**Exercise goal**.
Using the passage on summary judgment below, decide whether each statement agrees with it, answering yes or no and quoting the words of the passage that settle it. (a) A fact counts as material if it might affect the outcome of the suit under the governing law. (b) The evidence must be viewed in the light most favorable to the party making the motion. (c) Summary judgment is improper if any evidence in the record could support a reasonable inference in favor of the opposing party.

:: Quoted text ::

Summary judgment is appropriate if "the movant shows that there is no genuine dispute as to any material fact and the movant is entitled to judgment as a matter of law." Fed. R. Civ. P. 56 (a). A fact is "material" if it "might affect the outcome of the suit under the governing law." Anderson v. Liberty Lobby, Inc., 477 U.S. 242, 248, 106 S. Ct. 2505, 91 L. Ed. 2d 202 (1986). An issue of material fact is "genuine" if "the evidence is such that a reasonable jury could return a verdict for the nonmoving party." Id.

In deciding a motion for summary judgment, the evidence and the inferences drawn from the evidence must be "viewed in the light most favorable to the party opposing the motion." Addickes v. S.H. Kress & Co., 398 U.S. 144, 158-59, 90 S. Ct.1598, 1609, 26 L. Ed. 2d 142 (1970). "Only when reasonable minds could not differ as to the import of evidence is summary judgment proper." Bryant v. Maffucci, 923 F.2d 979, 982 (2d Cir. 1991). Indeed, "[i]f, as to the issue on which summary judgment is sought, there is any evidence in the record from which a reasonable inference could be drawn in favor of the opposing party, summary judgment is improper." Sec. Ins. Co. of Hartford v. Old Dominion Freight Line, Inc., 391 F.3d 77, 82-83 (2d Cir. 2004) (citations omitted).

:::
:: Extracted information ::

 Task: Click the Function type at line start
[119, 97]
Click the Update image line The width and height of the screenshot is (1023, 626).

:::
:: Extracted information ::

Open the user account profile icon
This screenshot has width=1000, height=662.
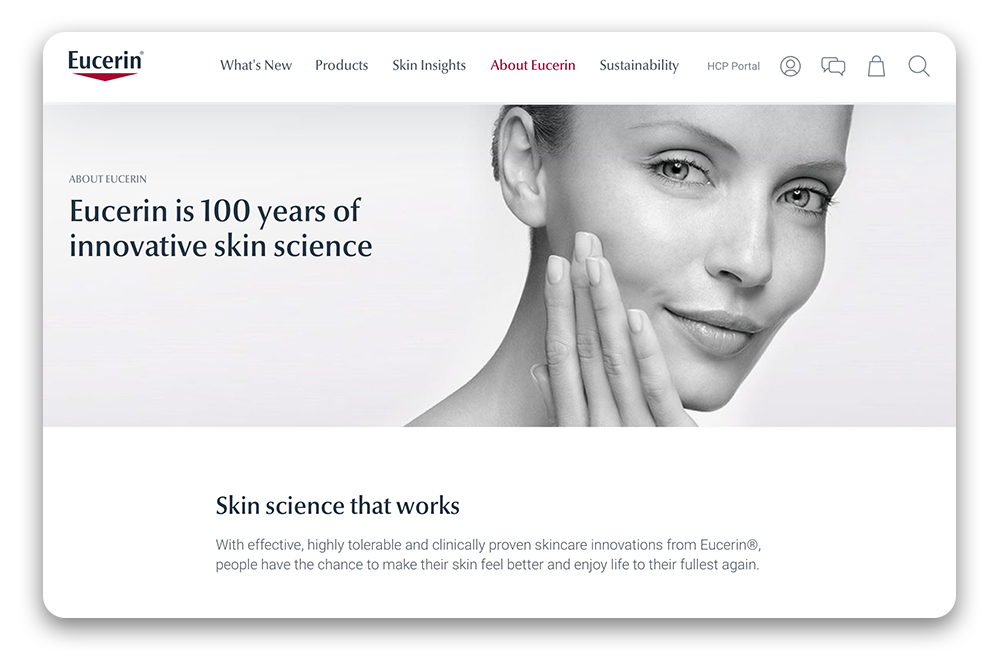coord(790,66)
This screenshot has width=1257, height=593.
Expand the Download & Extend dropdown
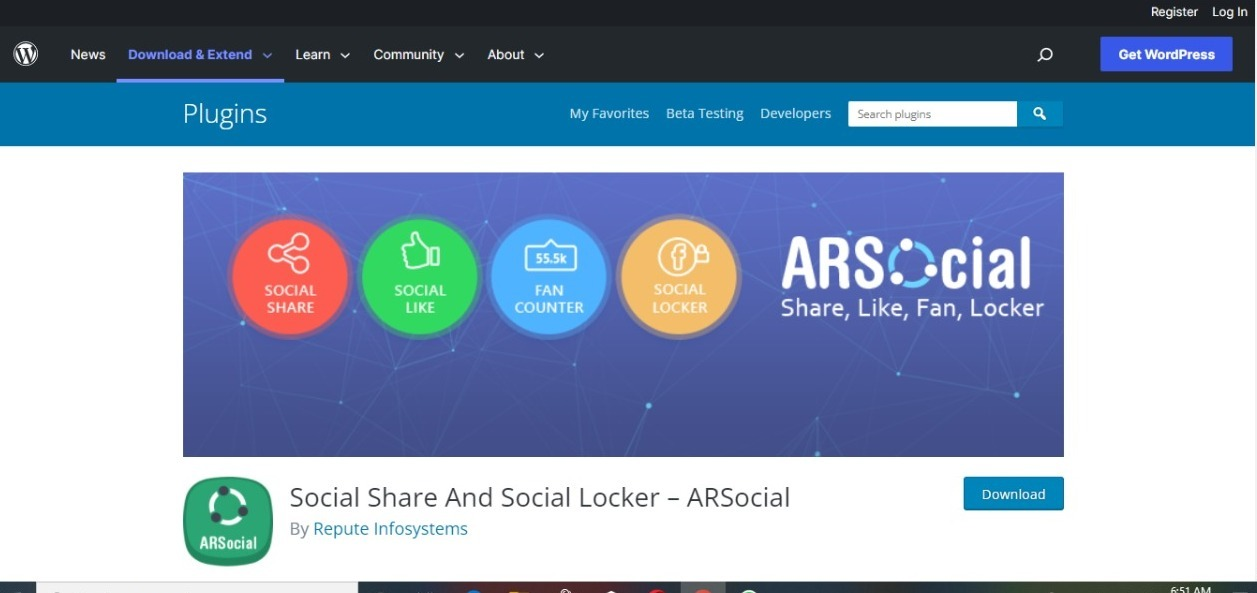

:::

**Correct result**.
(a) Yes: "A fact is "material" if it "might affect the outcome of the suit under the governing law.""
(b) No: "viewed in the light most favorable to the party opposing the motion."
(c) Yes: "there is any evidence in the record from which a reasonable inference could be drawn in favor of the opposing party, summary judgment is improper."